Off topic, but I just bookmarked Tim’s blog, great stuff.

I dismissed the X references to S1 without reading them, big mistake. I have been working generally in AI for 40 hears and neural networks for 35 years and the exponential progress since the hacks that make deep learning possible has been breathtaking.

Reduction in processing and memory requirements for running models is incredible. I have been personally struggling with creating my own LLM-based agents with weaker on-device models (my same experiments usually work with 4o-mini and above models) but either my skills will get better or I can wait for better on device models.

I was experimenting with the iOS/iPadOS/macOS app On-Device AI last night and the person who wrote this app was successful in combining web search tool calling working with a very small model - something that I have been trying to perfect.

pona-a 14 minutes ago

If chain of thought acts as a scratch buffer by providing the model more temporary "layers" to process the text, I wonder if making this buffer a separate context with its own separate FNN and attention would make sense; in essence, there's a macroprocess of "reasoning" that can unbounded time to complete, and then there's another microprocess of describing this incomprehensible stream of embedding vectors as natural language explanation, in a way returning to encoder/decoder architecture but where both are autoregressive. Maybe it will give us a denser representation of said "thought" not constrained by accurately reproducing the output.

cowsaymoo 25 minutes ago

The part about taking control of a reasoning model's output length using <think></think> tags is interesting.

> In s1, when the LLM tries to stop thinking with "</think>", they force it to keep going by replacing it with "Wait".

I had found a few days ago that this let you 'inject' your own CoT and jailbreak it easier. Maybe these are related?

https://pastebin.com/G8Zzn0Lw

https://news.ycombinator.com/item?id=42891042#42896498

  • causal 18 minutes ago

    This even points to a reason why OpenAI hides the "thinking" step: it would be too obvious that the context is being manipulated to induce more thinking.

sambull 10 minutes ago

That sovereign wealth fund with tik tok might set a good precedent; when we have to 'pour money' into these companies we can do so with stake in them held in our sovereign wealth fund.

bberenberg 2 hours ago

In case you’re not sure what S1 is, here is the original paper: https://arxiv.org/html/2501.19393v1

  • mi_lk 2 hours ago

    it's also the first link in the article's first sentence

    • bberenberg 2 hours ago

      Good call, I must have missed it. I read the whole blog then went searching for what S1 was.

  • addandsubtract 2 hours ago

    It's linked in the blog post, too. In the first sentence, actually, but for some reason the author never bothered to attach the name to it. As if keeping track of o1, 4o, r1, r2d2, wasn't exhausting enough already.

    • kgwgk an hour ago

      > for some reason the author never bothered to attach the name to it

      Respect for his readers’ intelligence, maybe.

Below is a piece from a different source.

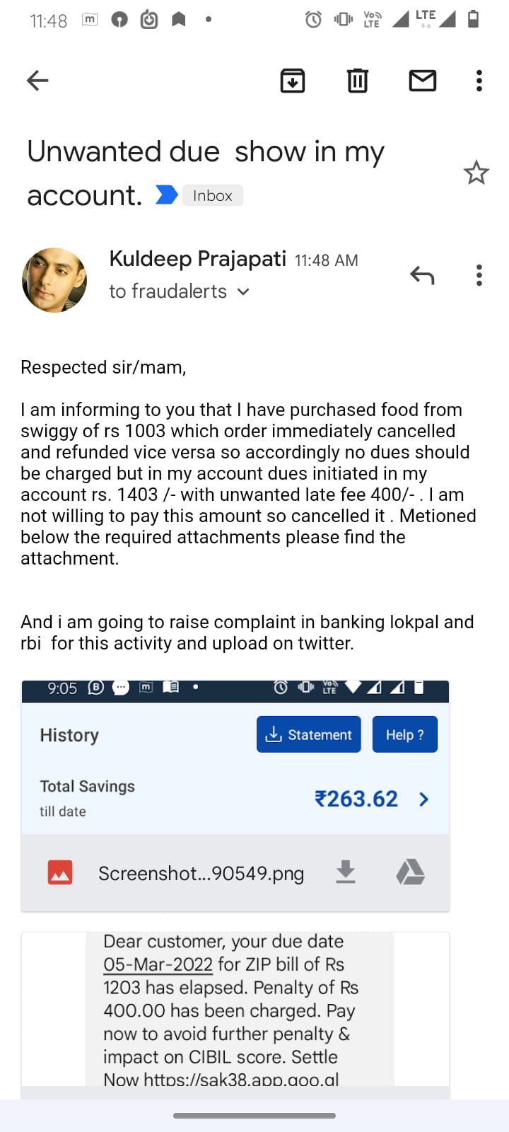Open the top overflow menu
The image size is (509, 1132).
(x=479, y=81)
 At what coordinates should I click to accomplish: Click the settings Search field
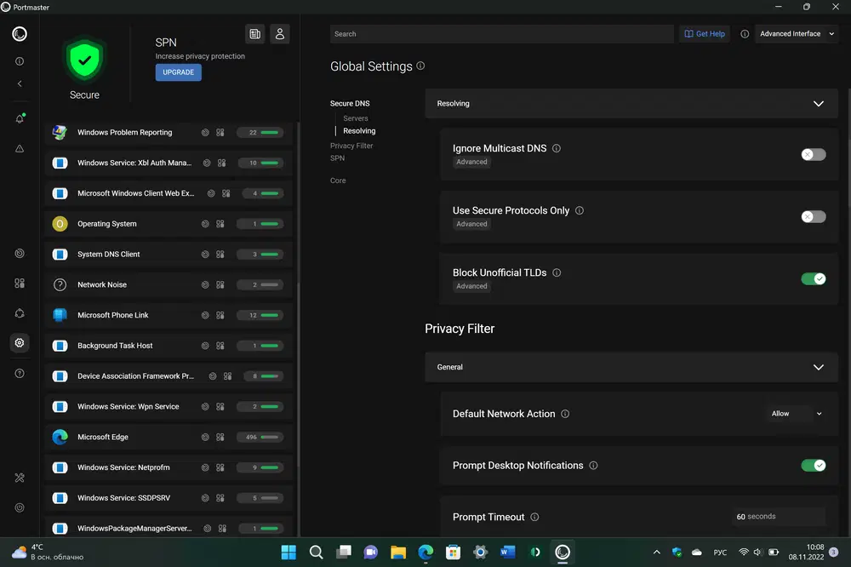click(500, 34)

theturtletalks 18 minutes ago

Deepseek R1 uses <think/> and wait and you can see it in the thinking tokens second guessing itself. How does the model know when to wait?

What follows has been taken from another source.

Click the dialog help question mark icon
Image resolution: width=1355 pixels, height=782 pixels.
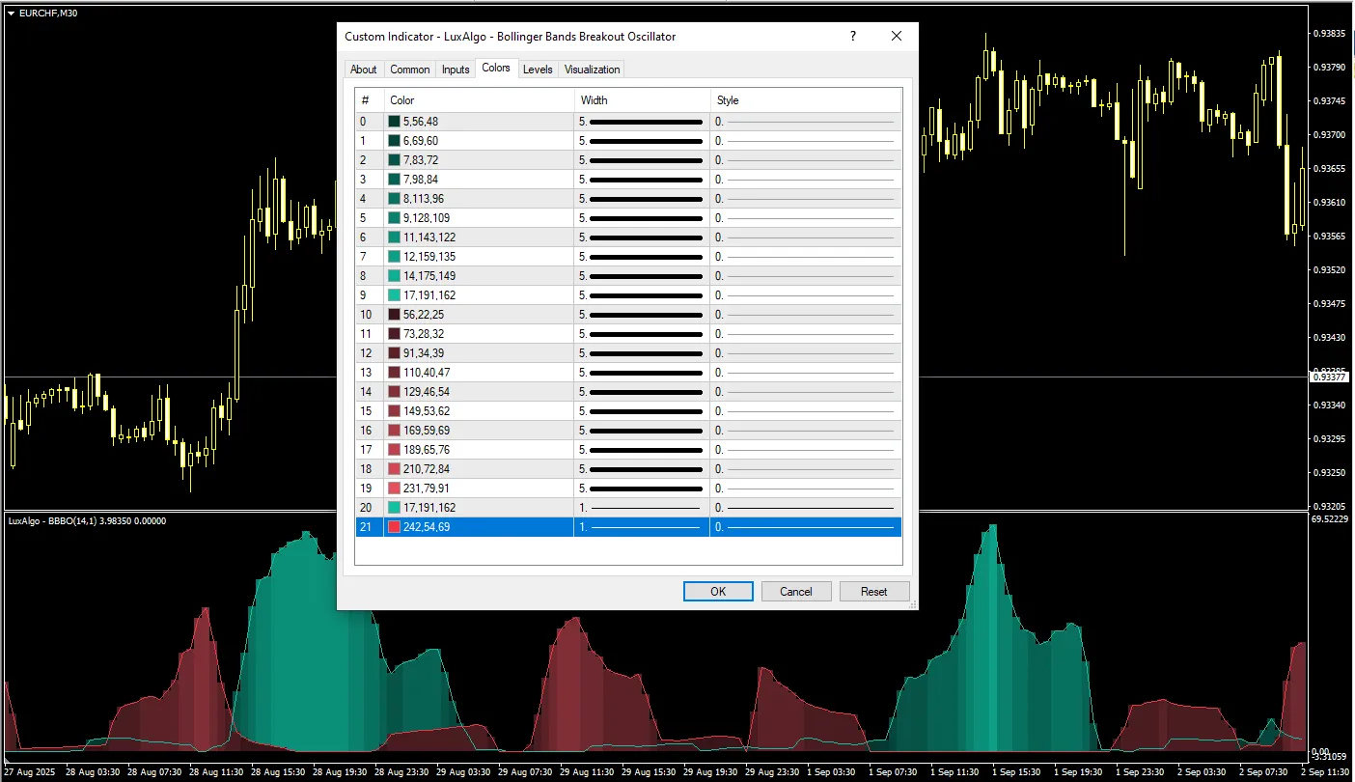(852, 36)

These reasoning models are feeding more to OP's last point about NVidia and OpenAI data centers not being wasted since reason models require more tokens and faster tps.

  • qwertox 15 minutes ago

    Probably when it would expect a human to second guess himself, as shown in literature and maybe other sources.

cyp0633 18 minutes ago

Qwen's QvQ-72B does much more "wait"s than other LLMs with CoT I tried, maybe they've somewhat used that trick already?

Havoc 25 minutes ago

The point about agents to conceal access to the model is a good one.

Hopefully we won’t lose all access to models in future

yapyap an hour ago

> If you believe that AI development is a prime national security advantage, then you absolutely should want even more money poured into AI development, to make it go even faster.

This, this is the problem for me with people deep in AI. They think it’s the end all be all for everything. They have the vision of the ‘AI’ they’ve seen in movies in mind, see the current ‘AI’ being used and to them it’s basically almost the same, their brain is mental bridging the concepts and saying it’s only a matter of time.

To me, that’s stupid. I observe the more populist and socially appealing CEOs of these VC startups (Sam Altman being the biggest, of course.) just straight up lying to the masses, for financial gain, of course.

Real AI, artificial intelligence, is a fever dream. This is machine learning except the machines are bigger than ever before. There is no intellect.

and the enthusiasm of these people that are into it feeds into those who aren’t aware of it in the slightest, they see you can chat with a ‘robot’, they hear all this hype from their peers and they buy into it. We are social creatures after all.

I think using any of this in a national security setting is stupid, wasteful and very, very insecure.

Hell, if you really care about being ahead, pour 500 billion dollars into quantum computing so u can try to break current encryption. That’ll get you so much further than this nonsensical bs.

  • menaerus 17 minutes ago

    You can choose to be somewhat ignorant of the current state in AI, about which I could also agree that at certain moments it appears totally overhyped, but the reality is that there hasn't been a bigger technology breakthrough probably in the last ~30 years.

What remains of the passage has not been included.